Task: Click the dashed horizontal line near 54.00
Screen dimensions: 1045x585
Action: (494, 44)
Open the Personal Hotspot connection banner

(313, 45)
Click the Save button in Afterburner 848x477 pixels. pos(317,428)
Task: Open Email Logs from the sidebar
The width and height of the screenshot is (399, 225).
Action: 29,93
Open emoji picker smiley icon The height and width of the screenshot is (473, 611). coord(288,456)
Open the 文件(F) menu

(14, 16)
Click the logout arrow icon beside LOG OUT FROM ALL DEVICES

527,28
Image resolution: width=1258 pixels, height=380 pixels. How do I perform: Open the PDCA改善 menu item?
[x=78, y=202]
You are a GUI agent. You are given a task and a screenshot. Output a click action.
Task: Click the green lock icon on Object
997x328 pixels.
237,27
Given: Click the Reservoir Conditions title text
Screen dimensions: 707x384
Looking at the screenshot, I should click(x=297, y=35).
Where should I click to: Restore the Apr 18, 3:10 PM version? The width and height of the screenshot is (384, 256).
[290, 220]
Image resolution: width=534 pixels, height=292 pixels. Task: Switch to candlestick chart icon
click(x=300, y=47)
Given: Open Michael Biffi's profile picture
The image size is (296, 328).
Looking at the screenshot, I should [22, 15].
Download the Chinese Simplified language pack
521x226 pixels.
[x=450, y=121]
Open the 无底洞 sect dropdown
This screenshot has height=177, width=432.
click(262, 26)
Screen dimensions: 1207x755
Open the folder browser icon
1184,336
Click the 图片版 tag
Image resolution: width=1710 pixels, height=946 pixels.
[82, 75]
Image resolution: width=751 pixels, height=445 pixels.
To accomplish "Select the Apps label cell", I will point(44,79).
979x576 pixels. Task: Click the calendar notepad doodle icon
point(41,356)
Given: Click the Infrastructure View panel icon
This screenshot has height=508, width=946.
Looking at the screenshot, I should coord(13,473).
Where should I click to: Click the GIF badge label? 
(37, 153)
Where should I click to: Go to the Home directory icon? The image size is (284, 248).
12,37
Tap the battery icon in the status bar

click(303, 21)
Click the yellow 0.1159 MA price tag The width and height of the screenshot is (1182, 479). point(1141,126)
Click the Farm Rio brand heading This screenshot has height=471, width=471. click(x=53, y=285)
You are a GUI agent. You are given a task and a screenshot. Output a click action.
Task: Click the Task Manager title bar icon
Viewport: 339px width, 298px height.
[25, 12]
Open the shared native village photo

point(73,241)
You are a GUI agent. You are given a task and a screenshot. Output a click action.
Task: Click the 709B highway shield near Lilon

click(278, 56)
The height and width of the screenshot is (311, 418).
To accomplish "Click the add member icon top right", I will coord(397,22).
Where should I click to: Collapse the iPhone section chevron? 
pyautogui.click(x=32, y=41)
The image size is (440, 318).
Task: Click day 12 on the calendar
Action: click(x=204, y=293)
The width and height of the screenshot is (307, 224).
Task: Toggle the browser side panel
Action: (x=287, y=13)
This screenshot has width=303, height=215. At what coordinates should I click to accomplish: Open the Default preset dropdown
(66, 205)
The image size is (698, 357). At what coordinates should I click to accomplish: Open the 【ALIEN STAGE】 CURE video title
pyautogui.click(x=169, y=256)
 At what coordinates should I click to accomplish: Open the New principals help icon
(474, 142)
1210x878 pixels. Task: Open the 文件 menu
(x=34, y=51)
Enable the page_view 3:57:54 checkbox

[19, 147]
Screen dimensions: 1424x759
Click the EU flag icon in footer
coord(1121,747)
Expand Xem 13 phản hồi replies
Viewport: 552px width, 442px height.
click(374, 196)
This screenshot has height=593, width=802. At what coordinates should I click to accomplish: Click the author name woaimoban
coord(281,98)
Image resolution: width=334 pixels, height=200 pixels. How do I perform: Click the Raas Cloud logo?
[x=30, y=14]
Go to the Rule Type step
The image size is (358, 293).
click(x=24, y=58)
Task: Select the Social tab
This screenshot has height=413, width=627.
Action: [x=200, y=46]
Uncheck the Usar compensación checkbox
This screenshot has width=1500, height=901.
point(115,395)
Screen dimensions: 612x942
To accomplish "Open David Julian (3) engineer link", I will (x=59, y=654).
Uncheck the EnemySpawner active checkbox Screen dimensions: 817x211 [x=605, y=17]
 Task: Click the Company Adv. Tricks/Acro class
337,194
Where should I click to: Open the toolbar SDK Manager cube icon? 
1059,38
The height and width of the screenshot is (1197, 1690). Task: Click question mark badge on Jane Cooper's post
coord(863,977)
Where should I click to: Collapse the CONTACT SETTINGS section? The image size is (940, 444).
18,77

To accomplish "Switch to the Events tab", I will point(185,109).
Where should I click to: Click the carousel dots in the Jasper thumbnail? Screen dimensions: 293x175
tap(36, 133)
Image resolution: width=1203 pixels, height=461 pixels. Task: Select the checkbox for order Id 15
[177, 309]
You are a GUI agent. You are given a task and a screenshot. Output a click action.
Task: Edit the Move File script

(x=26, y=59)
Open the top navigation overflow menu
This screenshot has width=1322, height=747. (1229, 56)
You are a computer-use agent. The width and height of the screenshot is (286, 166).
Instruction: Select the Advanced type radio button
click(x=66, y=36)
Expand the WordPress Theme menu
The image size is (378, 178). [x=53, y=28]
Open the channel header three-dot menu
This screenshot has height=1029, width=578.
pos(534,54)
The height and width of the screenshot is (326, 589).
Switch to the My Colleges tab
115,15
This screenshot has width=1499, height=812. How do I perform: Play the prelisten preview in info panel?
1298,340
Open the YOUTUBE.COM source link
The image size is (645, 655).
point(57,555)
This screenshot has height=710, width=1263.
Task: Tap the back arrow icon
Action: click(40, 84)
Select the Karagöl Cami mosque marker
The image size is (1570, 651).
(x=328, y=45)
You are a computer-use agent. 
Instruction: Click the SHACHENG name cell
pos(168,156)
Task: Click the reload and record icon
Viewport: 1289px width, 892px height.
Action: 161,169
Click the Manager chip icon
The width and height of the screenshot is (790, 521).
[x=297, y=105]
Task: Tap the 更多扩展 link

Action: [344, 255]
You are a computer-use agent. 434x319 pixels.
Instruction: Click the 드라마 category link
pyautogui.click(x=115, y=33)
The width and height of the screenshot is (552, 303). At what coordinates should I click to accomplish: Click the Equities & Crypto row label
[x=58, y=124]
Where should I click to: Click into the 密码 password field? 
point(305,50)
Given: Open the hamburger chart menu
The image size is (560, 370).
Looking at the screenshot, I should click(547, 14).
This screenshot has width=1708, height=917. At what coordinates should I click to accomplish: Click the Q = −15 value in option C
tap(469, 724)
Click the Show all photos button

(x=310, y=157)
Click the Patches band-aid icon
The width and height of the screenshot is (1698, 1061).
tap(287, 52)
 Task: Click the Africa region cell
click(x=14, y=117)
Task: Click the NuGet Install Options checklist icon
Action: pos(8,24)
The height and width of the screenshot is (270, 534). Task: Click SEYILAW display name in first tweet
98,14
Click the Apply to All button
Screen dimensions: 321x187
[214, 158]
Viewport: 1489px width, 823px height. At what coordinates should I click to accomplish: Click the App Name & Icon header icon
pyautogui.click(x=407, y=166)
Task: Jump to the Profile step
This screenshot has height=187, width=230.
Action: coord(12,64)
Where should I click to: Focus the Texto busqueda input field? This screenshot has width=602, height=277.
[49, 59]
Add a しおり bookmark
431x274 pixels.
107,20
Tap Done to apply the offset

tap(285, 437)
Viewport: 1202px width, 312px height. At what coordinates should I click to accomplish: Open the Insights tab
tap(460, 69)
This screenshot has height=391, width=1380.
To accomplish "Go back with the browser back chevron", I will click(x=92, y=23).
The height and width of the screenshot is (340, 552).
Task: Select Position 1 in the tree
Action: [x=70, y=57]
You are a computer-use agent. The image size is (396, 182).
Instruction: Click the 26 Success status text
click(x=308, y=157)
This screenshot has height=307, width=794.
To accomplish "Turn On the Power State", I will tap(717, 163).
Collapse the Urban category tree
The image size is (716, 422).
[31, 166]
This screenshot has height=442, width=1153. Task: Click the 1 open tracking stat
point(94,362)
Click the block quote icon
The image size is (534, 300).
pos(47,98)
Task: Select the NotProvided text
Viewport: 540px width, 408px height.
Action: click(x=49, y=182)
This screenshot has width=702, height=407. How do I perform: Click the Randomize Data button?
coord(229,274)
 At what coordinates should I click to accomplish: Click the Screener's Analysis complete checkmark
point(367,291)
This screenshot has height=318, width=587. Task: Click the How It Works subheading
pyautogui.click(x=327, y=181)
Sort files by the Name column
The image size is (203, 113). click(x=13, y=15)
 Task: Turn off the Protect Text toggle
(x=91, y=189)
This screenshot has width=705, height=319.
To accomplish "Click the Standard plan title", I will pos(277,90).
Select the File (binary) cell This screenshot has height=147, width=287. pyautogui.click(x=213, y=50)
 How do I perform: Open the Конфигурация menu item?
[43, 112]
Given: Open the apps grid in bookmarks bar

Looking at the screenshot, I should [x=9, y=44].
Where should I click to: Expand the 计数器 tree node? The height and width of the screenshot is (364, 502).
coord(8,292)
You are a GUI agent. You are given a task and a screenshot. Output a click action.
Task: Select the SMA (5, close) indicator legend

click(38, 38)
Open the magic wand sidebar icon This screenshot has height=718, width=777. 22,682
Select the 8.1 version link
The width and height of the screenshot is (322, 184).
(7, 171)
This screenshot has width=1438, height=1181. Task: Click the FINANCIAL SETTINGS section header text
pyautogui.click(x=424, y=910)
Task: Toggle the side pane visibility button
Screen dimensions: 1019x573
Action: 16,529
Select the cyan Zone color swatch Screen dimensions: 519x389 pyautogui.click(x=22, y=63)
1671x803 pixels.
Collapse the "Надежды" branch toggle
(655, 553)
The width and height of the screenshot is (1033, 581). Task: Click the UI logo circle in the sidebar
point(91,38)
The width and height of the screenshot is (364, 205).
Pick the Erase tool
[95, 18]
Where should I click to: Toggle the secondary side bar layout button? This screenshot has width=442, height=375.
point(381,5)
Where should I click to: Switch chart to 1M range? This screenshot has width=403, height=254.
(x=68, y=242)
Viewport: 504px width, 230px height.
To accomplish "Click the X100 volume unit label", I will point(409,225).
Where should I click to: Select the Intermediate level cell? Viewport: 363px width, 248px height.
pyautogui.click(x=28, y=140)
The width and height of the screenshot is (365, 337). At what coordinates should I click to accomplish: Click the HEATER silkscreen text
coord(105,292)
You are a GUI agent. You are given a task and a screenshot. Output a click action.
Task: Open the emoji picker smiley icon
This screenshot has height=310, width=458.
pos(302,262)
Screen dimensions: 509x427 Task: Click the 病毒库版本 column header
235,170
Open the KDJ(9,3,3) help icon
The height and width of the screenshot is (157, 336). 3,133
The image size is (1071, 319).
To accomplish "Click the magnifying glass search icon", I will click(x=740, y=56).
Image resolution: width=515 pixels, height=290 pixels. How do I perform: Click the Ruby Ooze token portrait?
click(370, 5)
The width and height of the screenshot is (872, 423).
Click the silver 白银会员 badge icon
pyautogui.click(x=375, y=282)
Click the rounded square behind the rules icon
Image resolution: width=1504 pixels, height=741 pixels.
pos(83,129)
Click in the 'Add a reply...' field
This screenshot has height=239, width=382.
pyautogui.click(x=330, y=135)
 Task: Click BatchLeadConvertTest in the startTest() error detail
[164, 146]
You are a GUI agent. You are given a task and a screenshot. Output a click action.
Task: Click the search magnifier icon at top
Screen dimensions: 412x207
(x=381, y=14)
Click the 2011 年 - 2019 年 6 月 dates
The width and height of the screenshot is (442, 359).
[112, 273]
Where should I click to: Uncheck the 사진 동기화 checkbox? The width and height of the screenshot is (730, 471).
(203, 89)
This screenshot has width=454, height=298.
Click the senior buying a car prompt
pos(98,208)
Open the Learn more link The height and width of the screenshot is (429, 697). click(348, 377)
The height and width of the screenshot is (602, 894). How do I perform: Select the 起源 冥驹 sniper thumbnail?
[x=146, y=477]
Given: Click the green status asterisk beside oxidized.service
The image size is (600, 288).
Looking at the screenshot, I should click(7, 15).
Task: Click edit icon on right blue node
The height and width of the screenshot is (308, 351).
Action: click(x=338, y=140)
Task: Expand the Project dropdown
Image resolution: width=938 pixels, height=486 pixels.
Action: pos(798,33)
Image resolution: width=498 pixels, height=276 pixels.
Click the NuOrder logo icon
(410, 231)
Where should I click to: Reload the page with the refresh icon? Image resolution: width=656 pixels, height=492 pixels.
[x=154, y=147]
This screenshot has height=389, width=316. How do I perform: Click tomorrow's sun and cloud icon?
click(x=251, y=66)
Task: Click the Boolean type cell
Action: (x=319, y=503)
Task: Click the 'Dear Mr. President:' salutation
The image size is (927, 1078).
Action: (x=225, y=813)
■ ■ ■ ■ ■
Problem statement –
Each line above from the one with "The image size is (698, 357)." up to and including the one with "Screen dimensions: 1424x759" must be set down exactly, and no line outside that span may appear.

Answer below –
The image size is (698, 357). At what coordinates should I click to accomplish: Open the 【ALIEN STAGE】 CURE video title
pyautogui.click(x=169, y=256)
 At what coordinates should I click to accomplish: Open the New principals help icon
(474, 142)
1210x878 pixels. Task: Open the 文件 menu
(x=34, y=51)
Enable the page_view 3:57:54 checkbox

[19, 147]
Screen dimensions: 1424x759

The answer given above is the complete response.